A ray of light is incident on a thick slab of a glass of thickness t as shown in the figure. The emergent ray is parallel to the incident ray but displaced sideways by a distance d. If the angles are small then $d$ is

A) $T(1 - \dfrac{i}{r})$
B) $Rt(1 - \dfrac{i}{r})$
C) $it(1 - \dfrac{r}{i})$
D) $T(\dfrac{{ - r}}{i})$

Answer 1

Hint: When the emergent ray is displaced then the phenomenon of lateral shift is observed. Lateral shift is the perpendicular distance between the incident ray and the emergent ray when the light ray undergoes refraction from a glass slab. The lateral displacement depends upon the thickness and the refractive index of the glass slab and the angle at which the incident ray enters the glass slab.

Formula used:
The formula of lateral displacement can be written as
$D = \dfrac{{t\sin (i - r)}}{{\cos r}}$
Where $D$ is the lateral displacement
$t$ is the thickness of the slab
$i$ is the angle of incidence
$r$ is the angle of refraction

Complete step by step answer:
The ray of light incident on the glass slab undergoes refraction twice and comes out from the other side of the slab as an emergent ray.

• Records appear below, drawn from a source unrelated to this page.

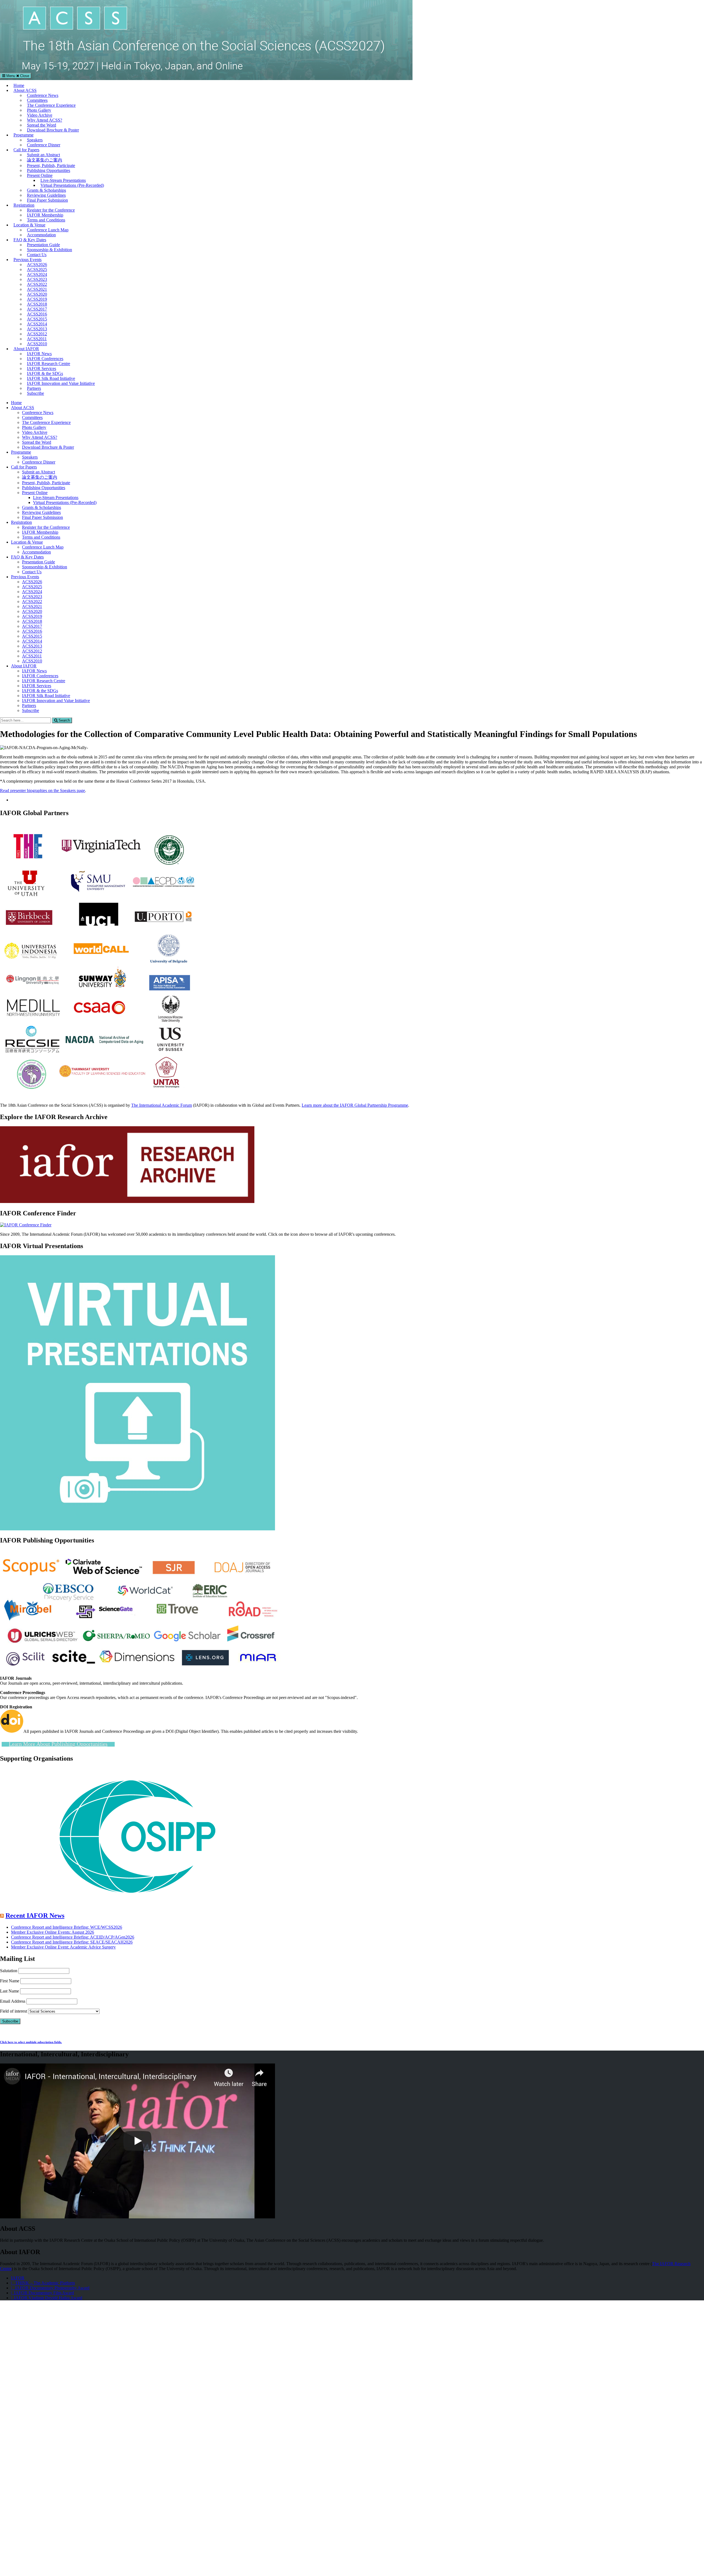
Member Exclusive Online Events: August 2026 (52, 1932)
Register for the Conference (51, 210)
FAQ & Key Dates (29, 239)
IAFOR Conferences (45, 358)
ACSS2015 (37, 319)
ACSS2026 (37, 264)
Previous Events (27, 259)
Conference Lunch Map (47, 230)
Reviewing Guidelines (46, 195)
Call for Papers (26, 149)
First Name (9, 1980)
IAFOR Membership (45, 215)
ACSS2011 (37, 338)
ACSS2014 (37, 324)
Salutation (8, 1970)
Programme (23, 135)
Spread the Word (41, 125)
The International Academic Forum (161, 1105)
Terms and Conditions (46, 220)
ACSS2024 (37, 274)
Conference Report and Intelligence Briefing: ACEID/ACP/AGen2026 (72, 1937)
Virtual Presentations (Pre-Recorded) (72, 185)
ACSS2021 (37, 289)
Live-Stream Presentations (63, 180)
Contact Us (36, 254)
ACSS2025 (37, 269)
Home (18, 85)
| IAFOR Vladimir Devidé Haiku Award (46, 2297)
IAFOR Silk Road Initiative (51, 378)
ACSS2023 (37, 279)
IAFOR (17, 2278)
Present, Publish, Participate (51, 165)
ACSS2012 (37, 333)
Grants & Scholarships (46, 190)
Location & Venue (29, 225)
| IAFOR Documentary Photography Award (50, 2287)
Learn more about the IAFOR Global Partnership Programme (355, 1105)
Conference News (42, 95)
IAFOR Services (41, 368)
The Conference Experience (51, 105)
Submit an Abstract (43, 154)
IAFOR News (39, 353)
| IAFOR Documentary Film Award (42, 2292)
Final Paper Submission (47, 200)
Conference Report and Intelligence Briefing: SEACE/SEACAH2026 (72, 1942)
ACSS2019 (37, 299)
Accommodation (41, 234)
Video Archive (39, 115)
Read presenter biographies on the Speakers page (42, 790)
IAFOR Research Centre (48, 363)
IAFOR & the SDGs (45, 373)
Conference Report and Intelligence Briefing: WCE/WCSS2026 (66, 1927)
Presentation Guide (43, 244)
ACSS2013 (37, 329)
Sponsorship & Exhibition (49, 249)
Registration (23, 205)
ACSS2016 (37, 314)
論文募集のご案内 (44, 160)
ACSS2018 (37, 304)
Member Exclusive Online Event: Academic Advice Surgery (63, 1947)
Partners (34, 388)
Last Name (9, 1991)
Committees (37, 100)
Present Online (40, 175)
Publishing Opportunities (48, 170)
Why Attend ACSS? (44, 120)
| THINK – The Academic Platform (43, 2283)
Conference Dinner (43, 144)
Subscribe (35, 393)
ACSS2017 (37, 309)
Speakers (35, 140)
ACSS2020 (37, 294)
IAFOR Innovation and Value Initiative (61, 383)
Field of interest (13, 2011)
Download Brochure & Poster (53, 130)
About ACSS (25, 90)
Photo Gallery (39, 110)
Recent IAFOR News (35, 1915)
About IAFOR (26, 348)
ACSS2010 (37, 343)
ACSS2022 (37, 284)
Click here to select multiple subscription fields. (31, 2042)
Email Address (12, 2001)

The formula of lateral displacement $D = \dfrac{{t\sin (i - r)}}{{\cos r}}$
Since the angle made by the incident and emergent ray, the angle is very small and when the angle is small then it can be written that
$\sin (i - r) \cong i - r$
And $\cos r \cong 1$

Substituting the values in the formula, and solving for the value of lateral displacement
$D = \dfrac{{t(i - r)}}{1}$
Taking ‘$i$’ common from the bracket, the equation reduces to the form
$D = it(1 - \dfrac{r}{i})$

Therefore, Option C is the right answer.

Note:
It is to be noted that the emergent ray shows a lateral shift of the ray from the original path. When the Light is passing through the glass its velocity decreases but when it comes out of the glass slab, its velocity increases. The light ray then follows the same direction in the air.